**About this exercise:** Take the line that holds "Where should I" and every line after it to the end of the entries, and repeat them exactly without the pictures.

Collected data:

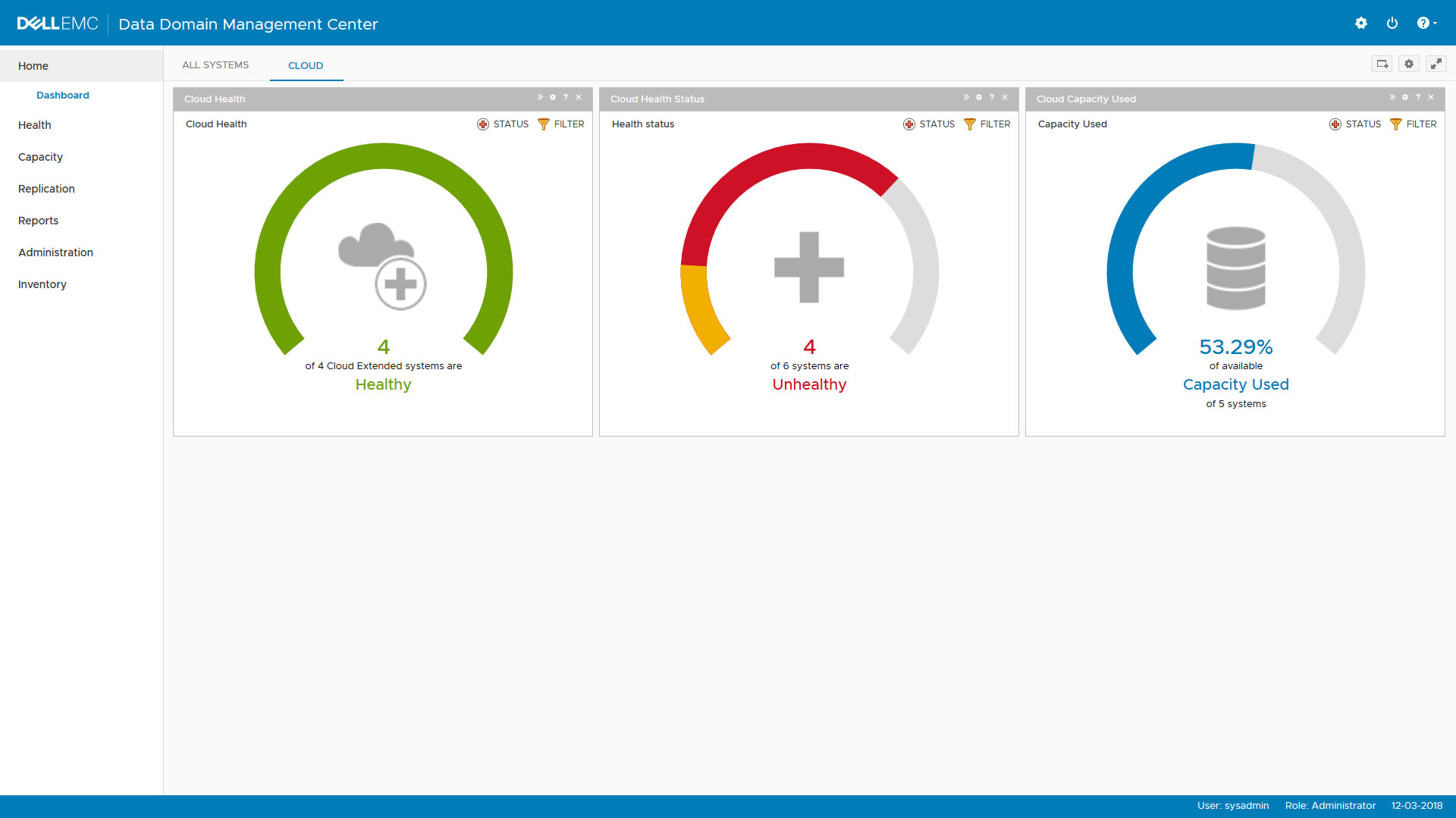Open the global settings gear in the header
This screenshot has width=1456, height=818.
coord(1361,23)
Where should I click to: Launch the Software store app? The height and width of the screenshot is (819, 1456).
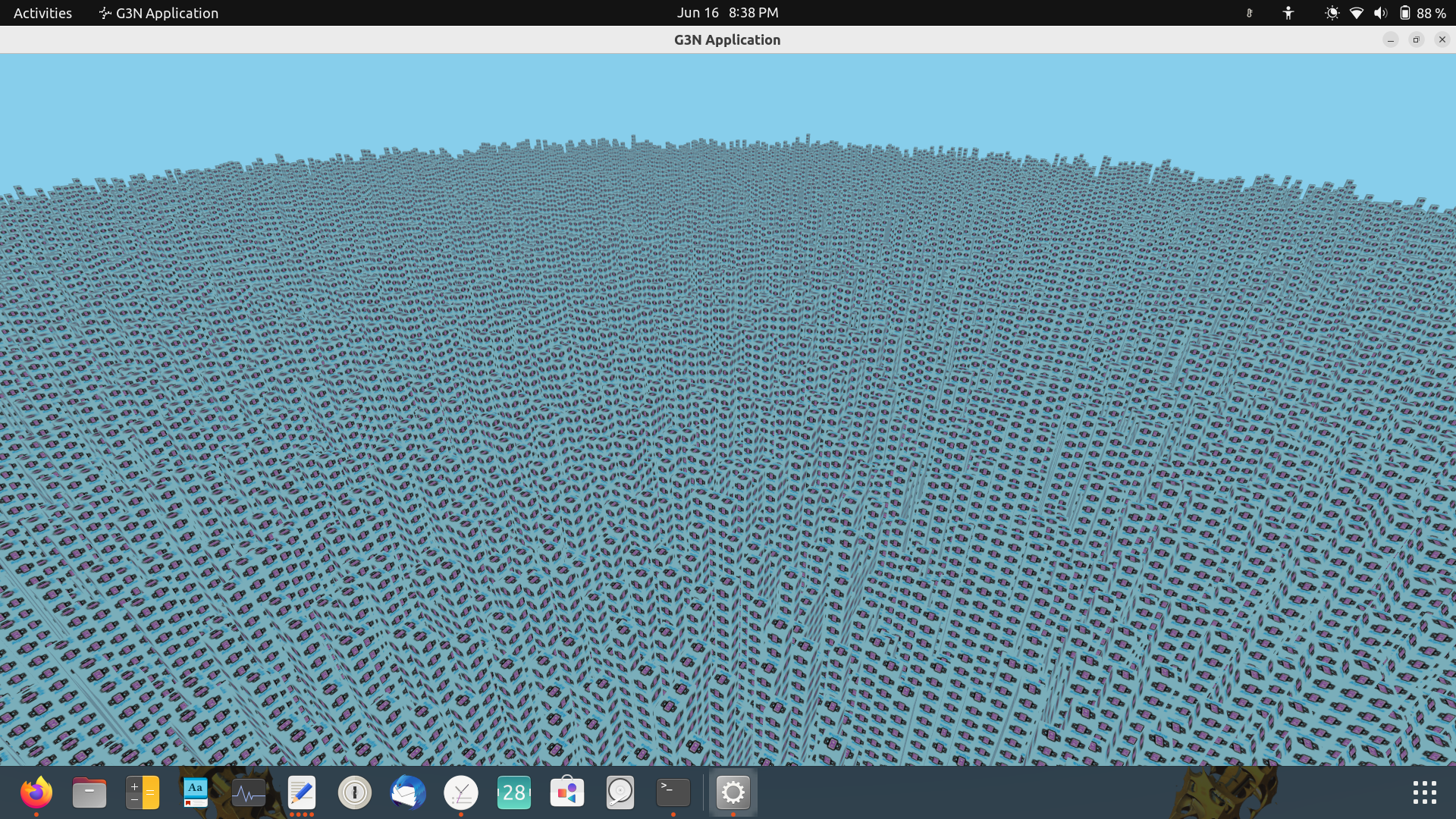pos(567,793)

**Exercise response:**
Where should I click to: Launch the Software store app? The height and width of the screenshot is (819, 1456).
pos(567,793)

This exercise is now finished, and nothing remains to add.